Exact copy, no pictures: output each line below as it stands.

(RECORDS begins)

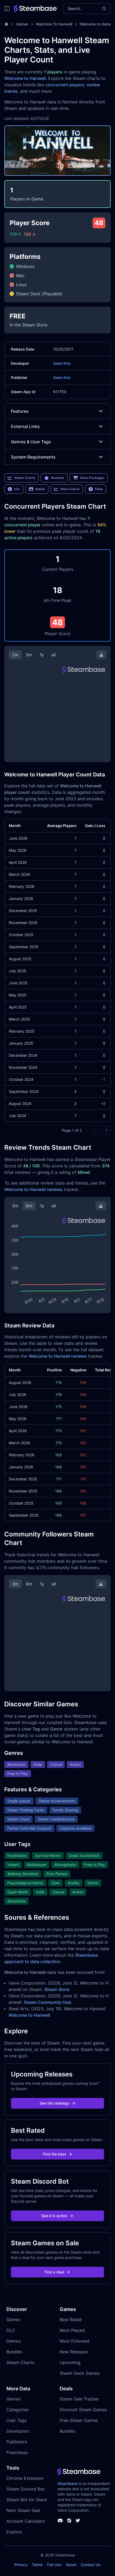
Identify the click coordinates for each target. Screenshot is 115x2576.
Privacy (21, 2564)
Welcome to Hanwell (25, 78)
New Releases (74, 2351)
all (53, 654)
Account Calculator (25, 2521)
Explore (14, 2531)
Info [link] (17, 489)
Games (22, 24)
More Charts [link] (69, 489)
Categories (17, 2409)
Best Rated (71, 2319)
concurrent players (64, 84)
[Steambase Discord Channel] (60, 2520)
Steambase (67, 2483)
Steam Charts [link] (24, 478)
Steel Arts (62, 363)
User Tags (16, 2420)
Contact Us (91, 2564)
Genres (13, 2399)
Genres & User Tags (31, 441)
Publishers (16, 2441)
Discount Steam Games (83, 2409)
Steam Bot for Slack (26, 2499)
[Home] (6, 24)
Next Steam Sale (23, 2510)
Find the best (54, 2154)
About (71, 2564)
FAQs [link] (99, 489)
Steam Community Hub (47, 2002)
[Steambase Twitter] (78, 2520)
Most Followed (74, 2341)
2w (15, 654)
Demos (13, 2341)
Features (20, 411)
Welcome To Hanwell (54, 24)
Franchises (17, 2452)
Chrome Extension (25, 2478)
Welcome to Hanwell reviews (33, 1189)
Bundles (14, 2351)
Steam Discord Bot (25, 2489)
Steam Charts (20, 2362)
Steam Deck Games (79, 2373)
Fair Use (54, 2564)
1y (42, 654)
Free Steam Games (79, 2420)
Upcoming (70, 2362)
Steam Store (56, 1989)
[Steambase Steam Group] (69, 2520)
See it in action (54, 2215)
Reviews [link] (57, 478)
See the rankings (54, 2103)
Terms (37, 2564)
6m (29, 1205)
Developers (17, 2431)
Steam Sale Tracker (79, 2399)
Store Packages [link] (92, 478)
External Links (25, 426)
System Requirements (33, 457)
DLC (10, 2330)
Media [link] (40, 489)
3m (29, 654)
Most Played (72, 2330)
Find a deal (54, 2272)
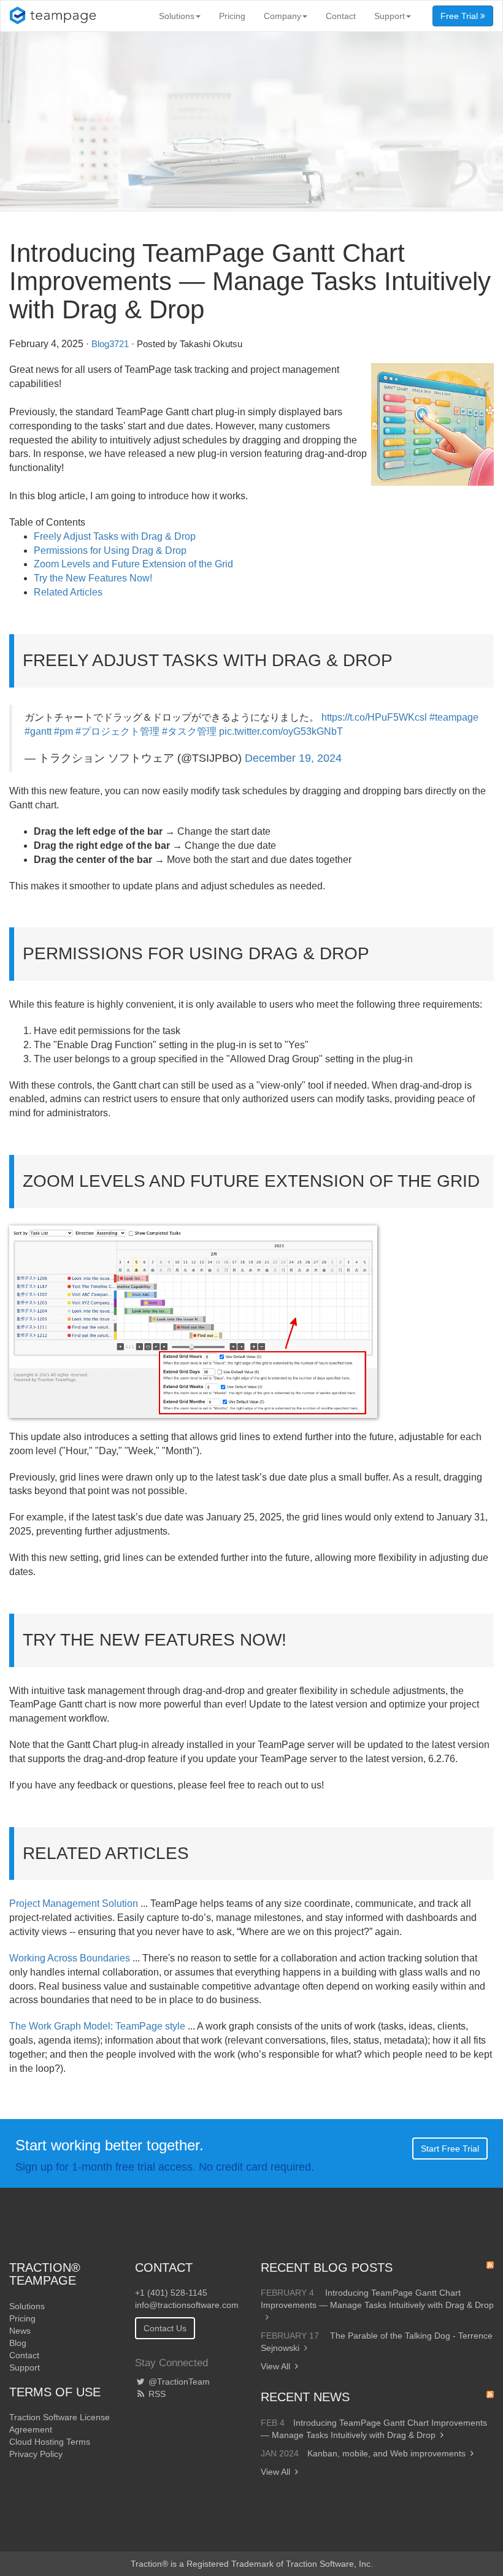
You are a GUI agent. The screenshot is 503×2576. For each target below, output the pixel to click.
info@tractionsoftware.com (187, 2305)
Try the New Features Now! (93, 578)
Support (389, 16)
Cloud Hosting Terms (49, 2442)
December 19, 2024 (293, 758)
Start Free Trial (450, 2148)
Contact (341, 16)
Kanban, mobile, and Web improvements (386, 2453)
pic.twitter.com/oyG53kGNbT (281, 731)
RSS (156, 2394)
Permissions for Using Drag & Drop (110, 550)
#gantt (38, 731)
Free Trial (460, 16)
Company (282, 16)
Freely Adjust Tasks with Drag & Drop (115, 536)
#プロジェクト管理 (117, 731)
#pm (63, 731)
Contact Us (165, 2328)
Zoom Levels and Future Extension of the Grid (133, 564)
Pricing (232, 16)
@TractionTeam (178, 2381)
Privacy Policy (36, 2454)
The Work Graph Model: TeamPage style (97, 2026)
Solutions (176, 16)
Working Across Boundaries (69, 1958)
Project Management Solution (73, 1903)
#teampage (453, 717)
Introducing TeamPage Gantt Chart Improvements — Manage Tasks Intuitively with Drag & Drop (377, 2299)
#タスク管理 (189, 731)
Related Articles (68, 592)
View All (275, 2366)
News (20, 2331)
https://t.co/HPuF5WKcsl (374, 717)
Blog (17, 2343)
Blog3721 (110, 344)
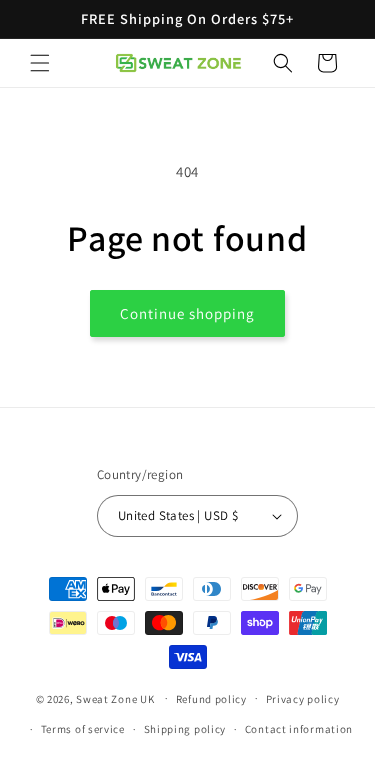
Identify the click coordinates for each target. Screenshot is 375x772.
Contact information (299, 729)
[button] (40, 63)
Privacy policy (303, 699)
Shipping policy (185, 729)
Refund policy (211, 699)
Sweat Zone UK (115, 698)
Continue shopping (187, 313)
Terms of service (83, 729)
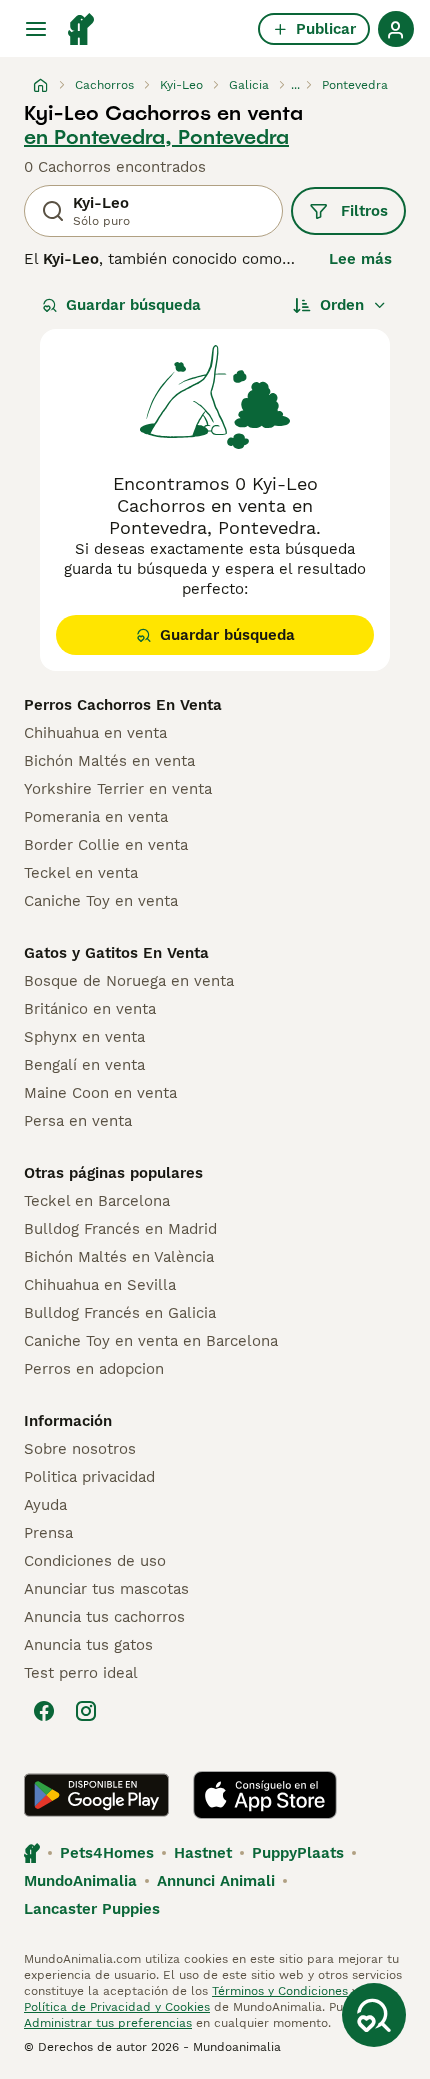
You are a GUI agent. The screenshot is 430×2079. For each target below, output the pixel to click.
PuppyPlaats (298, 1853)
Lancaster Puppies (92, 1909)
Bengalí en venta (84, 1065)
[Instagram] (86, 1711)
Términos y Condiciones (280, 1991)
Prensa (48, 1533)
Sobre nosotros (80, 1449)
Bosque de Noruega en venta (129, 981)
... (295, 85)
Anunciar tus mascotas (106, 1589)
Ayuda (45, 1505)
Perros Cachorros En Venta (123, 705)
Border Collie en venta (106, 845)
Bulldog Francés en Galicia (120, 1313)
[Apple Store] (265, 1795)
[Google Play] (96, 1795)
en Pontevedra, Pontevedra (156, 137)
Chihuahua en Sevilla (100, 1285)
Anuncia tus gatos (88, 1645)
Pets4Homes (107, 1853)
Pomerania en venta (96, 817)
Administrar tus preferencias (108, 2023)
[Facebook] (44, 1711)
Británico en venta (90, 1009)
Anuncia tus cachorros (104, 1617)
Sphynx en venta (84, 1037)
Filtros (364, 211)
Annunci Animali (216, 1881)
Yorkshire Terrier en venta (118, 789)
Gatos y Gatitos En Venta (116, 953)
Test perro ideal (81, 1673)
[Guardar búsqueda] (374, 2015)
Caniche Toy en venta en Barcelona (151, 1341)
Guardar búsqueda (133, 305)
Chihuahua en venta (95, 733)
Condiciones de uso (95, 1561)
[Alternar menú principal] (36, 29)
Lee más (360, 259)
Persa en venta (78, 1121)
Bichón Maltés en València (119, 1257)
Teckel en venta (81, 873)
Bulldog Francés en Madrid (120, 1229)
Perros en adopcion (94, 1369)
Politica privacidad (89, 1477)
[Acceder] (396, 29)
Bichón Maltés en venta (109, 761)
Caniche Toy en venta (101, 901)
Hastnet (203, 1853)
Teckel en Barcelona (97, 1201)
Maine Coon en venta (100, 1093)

(RECORDS ends)

*OUTPUT OF THE TASK*.
Identify the click coordinates for each target. Screenshot is 115x2576.
Privacy (21, 2564)
Welcome to Hanwell (25, 78)
New Releases (74, 2351)
all (53, 654)
Account Calculator (25, 2521)
Explore (14, 2531)
Info [link] (17, 489)
Games (22, 24)
More Charts [link] (69, 489)
Categories (17, 2409)
Best Rated (71, 2319)
concurrent players (64, 84)
[Steambase Discord Channel] (60, 2520)
Steambase (67, 2483)
Steam Charts [link] (24, 478)
Steel Arts (62, 363)
User Tags (16, 2420)
Contact Us (91, 2564)
Genres (13, 2399)
Genres & User Tags (31, 441)
Publishers (16, 2441)
Discount Steam Games (83, 2409)
Steam Bot for Slack (26, 2499)
[Home] (6, 24)
Next Steam Sale (23, 2510)
Find the best (54, 2154)
About (71, 2564)
FAQs [link] (99, 489)
Steam Community Hub (47, 2002)
[Steambase Twitter] (78, 2520)
Most Followed (74, 2341)
2w (15, 654)
Demos (13, 2341)
Features (20, 411)
Welcome To Hanwell (54, 24)
Franchises (17, 2452)
Chrome Extension (25, 2478)
Welcome to Hanwell reviews (33, 1189)
Bundles (14, 2351)
Steam Discord Bot (25, 2489)
Steam Charts (20, 2362)
Steam Deck Games (79, 2373)
Fair Use (54, 2564)
1y (42, 654)
Free Steam Games (79, 2420)
Upcoming (70, 2362)
Steam Store (56, 1989)
[Steambase Steam Group] (69, 2520)
See it in action (54, 2215)
Reviews [link] (57, 478)
See the rankings (54, 2103)
Terms (37, 2564)
6m (29, 1205)
Developers (17, 2431)
Steam Sale Tracker (79, 2399)
Store Packages [link] (92, 478)
External Links (25, 426)
System Requirements (33, 457)
DLC (10, 2330)
Media [link] (40, 489)
3m (29, 654)
Most Played (72, 2330)
Find a deal (54, 2272)
You are a GUI agent. The screenshot is 503×2576. For each target below, output the pixel to click.
info@tractionsoftware.com (187, 2305)
Try the New Features Now! (93, 578)
Support (389, 16)
Cloud Hosting Terms (49, 2442)
December 19, 2024 (293, 758)
Start Free Trial (450, 2148)
Contact (341, 16)
Kanban, mobile, and Web improvements (386, 2453)
pic.twitter.com/oyG53kGNbT (281, 731)
RSS (156, 2394)
Permissions for Using Drag & Drop (110, 550)
#gantt (38, 731)
Free Trial (460, 16)
Company (282, 16)
Freely Adjust Tasks with Drag & Drop (115, 536)
#プロジェクト管理 (117, 731)
#pm (63, 731)
Contact Us (165, 2328)
Zoom Levels and Future Extension of the Grid (133, 564)
Pricing (232, 16)
@TractionTeam (178, 2381)
Privacy Policy (36, 2454)
The Work Graph Model: TeamPage style (97, 2026)
Solutions (176, 16)
Working Across Boundaries (69, 1958)
Project Management Solution (73, 1903)
#teampage (453, 717)
Introducing TeamPage Gantt Chart Improvements — Manage Tasks Intuitively with Drag & Drop (377, 2299)
#タスク管理 (189, 731)
Related Articles (68, 592)
View All (275, 2366)
News (20, 2331)
https://t.co/HPuF5WKcsl (374, 717)
Blog (17, 2343)
Blog3721 (110, 344)
Identify the click coordinates for each target. Screenshot is 375x772.
Contact information (299, 729)
[button] (40, 63)
Privacy policy (303, 699)
Shipping policy (185, 729)
Refund policy (211, 699)
Sweat Zone UK (115, 698)
Continue shopping (187, 313)
Terms of service (83, 729)
You are a GUI agent. The screenshot is 430×2079. For each target below, output the pixel to click.
PuppyPlaats (298, 1853)
Lancaster Puppies (92, 1909)
Bengalí en venta (84, 1065)
[Instagram] (86, 1711)
Términos y Condiciones (280, 1991)
Prensa (48, 1533)
Sobre nosotros (80, 1449)
Bosque de Noruega en venta (129, 981)
... (295, 85)
Anunciar tus mascotas (106, 1589)
Ayuda (45, 1505)
Perros Cachorros En Venta (123, 705)
Border Collie en venta (106, 845)
Bulldog Francés en Galicia (120, 1313)
[Apple Store] (265, 1795)
[Google Play] (96, 1795)
en Pontevedra, Pontevedra (156, 137)
Chihuahua en Sevilla (100, 1285)
Anuncia tus gatos (88, 1645)
Pets4Homes (107, 1853)
Pomerania en venta (96, 817)
Administrar tus preferencias (108, 2023)
[Facebook] (44, 1711)
Británico en venta (90, 1009)
Anuncia tus cachorros (104, 1617)
Sphynx en venta (84, 1037)
Filtros (364, 211)
Annunci Animali (216, 1881)
Yorkshire Terrier en venta (118, 789)
Gatos y Gatitos En Venta (116, 953)
Test perro ideal (81, 1673)
[Guardar búsqueda] (374, 2015)
Caniche Toy en venta en Barcelona (151, 1341)
Guardar búsqueda (133, 305)
Chihuahua en venta (95, 733)
Condiciones de uso (95, 1561)
[Alternar menú principal] (36, 29)
Lee más (360, 259)
Persa en venta (78, 1121)
Bichón Maltés en València (119, 1257)
Teckel en venta (81, 873)
Bulldog Francés en Madrid (120, 1229)
Perros en adopcion (94, 1369)
Politica privacidad (89, 1477)
[Acceder] (396, 29)
Bichón Maltés en venta (109, 761)
Caniche Toy en venta (101, 901)
Hastnet (203, 1853)
Teckel en Barcelona (97, 1201)
Maine Coon en venta (100, 1093)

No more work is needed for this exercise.